Sleep and circadian rhythms modulate or control daily physiological patterns with importance for normal metabolic health. Sleep deficiencies associated with insufficient sleep schedules, insomnia with short-sleep duration, sleep apnea, narcolepsy, circadian misalignment, shift work, night eating syndrome and sleep-related eating disorder may all contribute to metabolic dysregulation. Sleep deficiencies and circadian disruption associated with metabolic dysregulation may contribute to weight gain, obesity, and type 2 diabetes potentially by altering timing and amount of food intake, disrupting energy balance, inflammation, impairing glucose tolerance and insulin sensitivity. Given the rapidly increasing prevalence of metabolic diseases, it is important to recognize the role of sleep and circadian disruption in the development, progression, and morbidity of metabolic disease. Some findings indicate sleep treatments and countermeasures improve metabolic health, but future clinical research investigating prevention and treatment of chronic metabolic disorders through treatment of sleep and circadian disruption is needed.
Sleep and circadian rhythms are known to modulate or control daily patterns in human physiology with importance for normal metabolic function. Daily patterns of energy expenditure (4), hormones, and lipids involved in energy metabolism (e.g., leptin, ghrelin, PYY, glucose, insulin, glucocorticoids, catecholamines, fatty acids, triglycerides) are regulated by sleep and circadian rhythms (4–8). Disruption of sleep and circadian rhythms is increasingly evident as a contributing factor to impaired physiological function and disease processes, especially with respect to metabolic dysregulation (9–12). Sleep deficiency occurs as a result of a number of untreated sleep problems including insufficient sleep schedules, insomnia, sleep apnea, periodic limb movement disorder, narcolepsy, shift work and shift work disorder, night eating syndrome and sleep-related eating disorder (13–15). Metabolic disorders associated with sleep deficiency include unwanted weight gain, obesity, and T2D (Fig. 1) (16–19). We are now beginning to understand how sleep and circadian disruption contributes to metabolic dysregulation and how treatment of sleep and circadian problems may improve metabolic treatment outcomes.
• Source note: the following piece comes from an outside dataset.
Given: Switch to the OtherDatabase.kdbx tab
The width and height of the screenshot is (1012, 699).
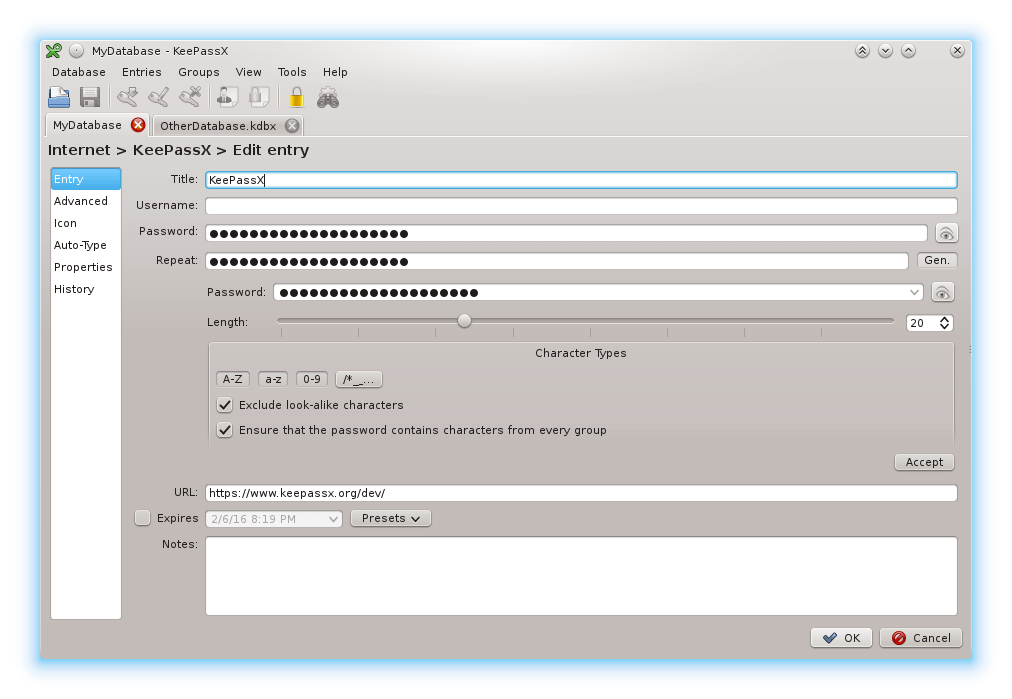Looking at the screenshot, I should pos(218,125).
Glucose metabolism is also disturbed during insufficient sleep. Findings from a seminal study on this topic showed that six nights of a 4h per night sleep opportunity reduced glucose clearance by 40% and the acute insulin response to glucose by 30% during an intravenous glucose tolerance test (IVGTT) (29). This outcome is similar to differences between young glucose tolerant and older glucose intolerant adults. Findings from a similar study (16) indicated that seven nights of 5h sleep opportunity in healthy men decreased insulin sensitivity assessed by the hyperinsulinemic euglycemic clamp. In a longer duration study (30), 14 days of a 5.5h per night sleep opportunity reduced oral glucose tolerance and IVGTT insulin sensitivity (Si) in healthy subjects. Insufficient sleep of four nights of a 4h per night sleep opportunity has also been shown to decrease cellular adipose insulin signaling (30%) and whole body Si (16%) (31). Collectively, these controlled laboratory studies support the hypothesis that insufficient sleep can contribute to impaired metabolism. If persistent, such metabolic changes could contribute to or worsen T2D. Additional research is needed to improve our understanding of potential mechanisms underlying impaired metabolism associated with insufficient sleep and to investigate the potential benefit of increasing sleep in short sleepers with metabolic disorders.
Findings from an epidemiological study indicated that diabetes is also associated with central sleep apnea (cessation of respiratory effort) and periodic Cheyne Stokes breathing (65). Central sleep apnea and periodic breathing may be associated with diabetic autonomic neuropathy in diabetic patients (66). Like obstructive sleep apnea, central sleep apnea and periodic breathing may contribute to metabolic dysregulation in diabetic patients.